Il P2P, la sentenza e il finto revisionismo

Due ragazzi nel 1999 crearono un server FTP per lo scambio di musica. A suo tempo i due furono condannati per aver tratto lucro dall'attività, ma la cosa è stata smentita e la sentenza ribaltata. A distanza di anni l'appello diventa occasione di dibattito
Due ragazzi nel 1999 crearono un server FTP per lo scambio di musica. A suo tempo i due furono condannati per aver tratto lucro dall'attività, ma la cosa è stata smentita e la sentenza ribaltata. A distanza di anni l'appello diventa occasione di dibattito

La normativa cambia nella forma, ma la sostanza è rimasta invariata nel tempo. Per questo motivo una nuova sentenza suggerisce una nuova impostazione interpretativa per un caso avvenuto nel passato cambiando ancora una volta le carte in tavola nel mondo del file-sharing. I media ci mettono poi del proprio e urlano alla rivoluzione per quella che invece è solo una piccola revisione di una decisione fino a pochi giorni fa agli archivi. La sentenza è la 149/2007 della III sezione penale della Corte di Cassazione con la quale viene accolto il ricorso di Eugenio R. e di Claudio F., due giovani già condannati per aver «duplicato abusivamente opere cinematografiche».
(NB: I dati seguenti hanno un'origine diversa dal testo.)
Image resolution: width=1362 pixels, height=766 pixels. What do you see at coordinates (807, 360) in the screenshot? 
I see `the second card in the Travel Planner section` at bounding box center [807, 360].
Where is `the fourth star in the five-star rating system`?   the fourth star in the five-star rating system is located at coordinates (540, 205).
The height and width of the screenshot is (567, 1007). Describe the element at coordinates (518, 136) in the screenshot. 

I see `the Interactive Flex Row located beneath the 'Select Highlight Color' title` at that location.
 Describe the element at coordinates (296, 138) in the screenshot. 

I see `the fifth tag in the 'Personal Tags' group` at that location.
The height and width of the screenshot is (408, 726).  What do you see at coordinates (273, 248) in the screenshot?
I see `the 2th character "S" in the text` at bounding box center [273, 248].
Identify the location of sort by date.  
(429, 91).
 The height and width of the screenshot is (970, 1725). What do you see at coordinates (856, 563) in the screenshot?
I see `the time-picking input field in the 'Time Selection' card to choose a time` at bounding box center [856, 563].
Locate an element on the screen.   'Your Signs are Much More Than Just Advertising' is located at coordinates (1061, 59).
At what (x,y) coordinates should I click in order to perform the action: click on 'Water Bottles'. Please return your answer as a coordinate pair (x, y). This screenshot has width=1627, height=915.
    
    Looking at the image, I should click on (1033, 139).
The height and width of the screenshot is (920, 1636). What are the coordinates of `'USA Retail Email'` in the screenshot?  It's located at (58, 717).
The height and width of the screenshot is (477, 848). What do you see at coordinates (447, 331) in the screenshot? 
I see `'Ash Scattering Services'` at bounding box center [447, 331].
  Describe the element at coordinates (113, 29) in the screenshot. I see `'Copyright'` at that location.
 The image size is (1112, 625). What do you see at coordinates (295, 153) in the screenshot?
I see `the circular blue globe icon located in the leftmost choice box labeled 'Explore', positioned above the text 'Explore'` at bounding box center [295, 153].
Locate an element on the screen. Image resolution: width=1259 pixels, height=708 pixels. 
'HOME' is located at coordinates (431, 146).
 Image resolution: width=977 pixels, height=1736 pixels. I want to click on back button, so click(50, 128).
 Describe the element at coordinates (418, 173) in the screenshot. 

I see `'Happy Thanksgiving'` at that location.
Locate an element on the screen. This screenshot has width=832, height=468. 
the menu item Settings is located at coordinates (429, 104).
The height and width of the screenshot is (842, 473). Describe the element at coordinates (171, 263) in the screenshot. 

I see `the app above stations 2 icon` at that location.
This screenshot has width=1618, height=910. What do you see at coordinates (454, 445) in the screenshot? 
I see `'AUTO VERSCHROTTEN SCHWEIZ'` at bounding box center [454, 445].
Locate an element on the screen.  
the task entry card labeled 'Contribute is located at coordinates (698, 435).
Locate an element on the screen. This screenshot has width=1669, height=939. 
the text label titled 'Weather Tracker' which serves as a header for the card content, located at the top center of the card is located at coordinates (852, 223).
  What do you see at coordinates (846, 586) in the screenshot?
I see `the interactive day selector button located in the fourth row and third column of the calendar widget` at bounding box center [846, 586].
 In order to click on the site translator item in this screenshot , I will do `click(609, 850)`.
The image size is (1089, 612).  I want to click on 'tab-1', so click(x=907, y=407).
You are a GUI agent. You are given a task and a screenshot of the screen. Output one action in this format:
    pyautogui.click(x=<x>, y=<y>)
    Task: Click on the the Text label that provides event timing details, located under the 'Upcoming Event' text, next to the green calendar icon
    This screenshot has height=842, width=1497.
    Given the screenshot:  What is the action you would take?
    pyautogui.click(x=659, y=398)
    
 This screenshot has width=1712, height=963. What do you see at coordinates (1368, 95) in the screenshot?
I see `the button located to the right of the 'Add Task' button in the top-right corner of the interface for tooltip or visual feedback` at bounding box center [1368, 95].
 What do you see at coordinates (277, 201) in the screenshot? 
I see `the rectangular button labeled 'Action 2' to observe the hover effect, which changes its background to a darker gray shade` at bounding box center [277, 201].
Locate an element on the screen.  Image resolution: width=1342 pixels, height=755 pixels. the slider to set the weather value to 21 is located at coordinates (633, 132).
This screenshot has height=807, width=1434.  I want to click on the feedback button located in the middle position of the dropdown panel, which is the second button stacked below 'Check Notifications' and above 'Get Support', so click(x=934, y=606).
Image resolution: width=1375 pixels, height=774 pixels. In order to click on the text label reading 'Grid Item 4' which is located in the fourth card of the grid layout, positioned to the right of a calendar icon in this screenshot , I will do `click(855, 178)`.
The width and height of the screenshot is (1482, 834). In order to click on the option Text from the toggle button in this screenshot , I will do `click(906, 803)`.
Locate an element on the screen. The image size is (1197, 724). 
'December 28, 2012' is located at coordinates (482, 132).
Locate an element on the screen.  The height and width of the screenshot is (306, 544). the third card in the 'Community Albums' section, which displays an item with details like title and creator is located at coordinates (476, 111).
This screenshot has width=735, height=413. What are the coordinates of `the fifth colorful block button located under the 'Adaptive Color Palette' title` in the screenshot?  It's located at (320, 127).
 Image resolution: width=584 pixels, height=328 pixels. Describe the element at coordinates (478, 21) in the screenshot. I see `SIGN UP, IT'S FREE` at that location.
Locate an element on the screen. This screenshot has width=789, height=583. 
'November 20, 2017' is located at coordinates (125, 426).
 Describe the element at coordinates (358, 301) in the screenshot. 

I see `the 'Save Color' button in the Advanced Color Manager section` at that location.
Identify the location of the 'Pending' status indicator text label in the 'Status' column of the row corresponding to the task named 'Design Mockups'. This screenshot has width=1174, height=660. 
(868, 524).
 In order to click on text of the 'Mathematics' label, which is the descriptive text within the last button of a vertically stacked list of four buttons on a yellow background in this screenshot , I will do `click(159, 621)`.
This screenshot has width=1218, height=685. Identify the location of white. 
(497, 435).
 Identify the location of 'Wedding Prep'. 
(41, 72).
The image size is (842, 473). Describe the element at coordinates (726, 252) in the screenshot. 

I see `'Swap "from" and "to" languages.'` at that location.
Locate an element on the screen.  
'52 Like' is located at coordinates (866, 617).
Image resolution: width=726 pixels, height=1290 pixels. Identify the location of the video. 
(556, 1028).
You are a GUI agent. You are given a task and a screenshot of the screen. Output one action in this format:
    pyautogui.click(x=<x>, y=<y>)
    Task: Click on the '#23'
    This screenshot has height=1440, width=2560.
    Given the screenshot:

I due giovani, in pratica, avevano creato un server FTP su un computer del Politecnico di Torino con cui condividere vari file con altri utenti. Correva l’anno 1999. Il processo aveva sentenziato la loro colpevolezza condannandoli a 100 giorni di reclusione l’uno ed a 20 giorni l’altro, più una piccola pena economica accessoria per entrambi. La sentenza odierna cancella la condanna per un semplice motivo: la legge parla di lucro e per i due ragazzi di lucro non ce n’è stato.

Due commenti sul caso lasciano il segno connotando quelle che sono le sensazioni emergenti in queste ore. Da una parte v’è l’on. Maroni, già in tempi non sospetti schierato in un senso preciso, il quale affida le proprie parole al Corriere della Sera: «è una sentenza rivoluzionaria: stabilisce il principio che la musica è di tutti. D’ora in poi scaricarla dal Web non potrà più essere considerato illegale».

Parallela e contraria l’opinione di Giorgio Assumma, Presidente SIAE: «il disposto della Corte di Cassazione lascia molto perplessi perchè si pone in contrasto con i principi del nostro sistema giuridico ormai acclarati dalla corrente giurisprudenza. Infatti la Cassazione in primo luogo ritiene che uno scambio di opere dell’ingegno tra un numero di fruitori attuato con un mezzo di facile e agevole divulgazione qual è internet configuri un uso personale. L’uso personale, in base alla vigente legge, è l’unica forma di sfruttamento delle opere consentite senza bisogno della preventiva autorizzazione dell’autore o comunque del titolare del diritto. Ma è proprio l’ampiezza della cerchia di persone a cui è stata data, nel caso esaminato dalla Cassazione, la possibilità di accedere alle opere scaricate che fa venir meno l’ambito personale trasformandolo in ambito pubblico».

Assumma critica il punto di vista relativo allo “scopo di lucro”, evidenziando nel risparmio ottenuto dallo scambio un evidente vantaggio economico. L’appello è quindi rivolto al legislatore, affinchè risolva la situazione a monte evitando che sia la giurisprudenza ad avere l’ultima parola sul caso.

I media (innumerevoli gli articoli sulla vicenda) sembrano aver dato spazio più alle speculazioni sul caso che non ai fatti in sè. L’attuale panorama legislativo è molto più definito e particolarizzato rispetto al momento a cui risalgono i fatti, ma inevitabilmente il polverone mediatico sollevatosi porterà importanti ripercussioni sul settore rinvigorendo il braccio di ferro tra major e downloader. Tutto ciò, se non altro, perchè alcuni titoli ed un certo sensazionalismo hanno donato ai fatti un impatto comunicativo del tutto particolare e non privo di distorsioni interpretative.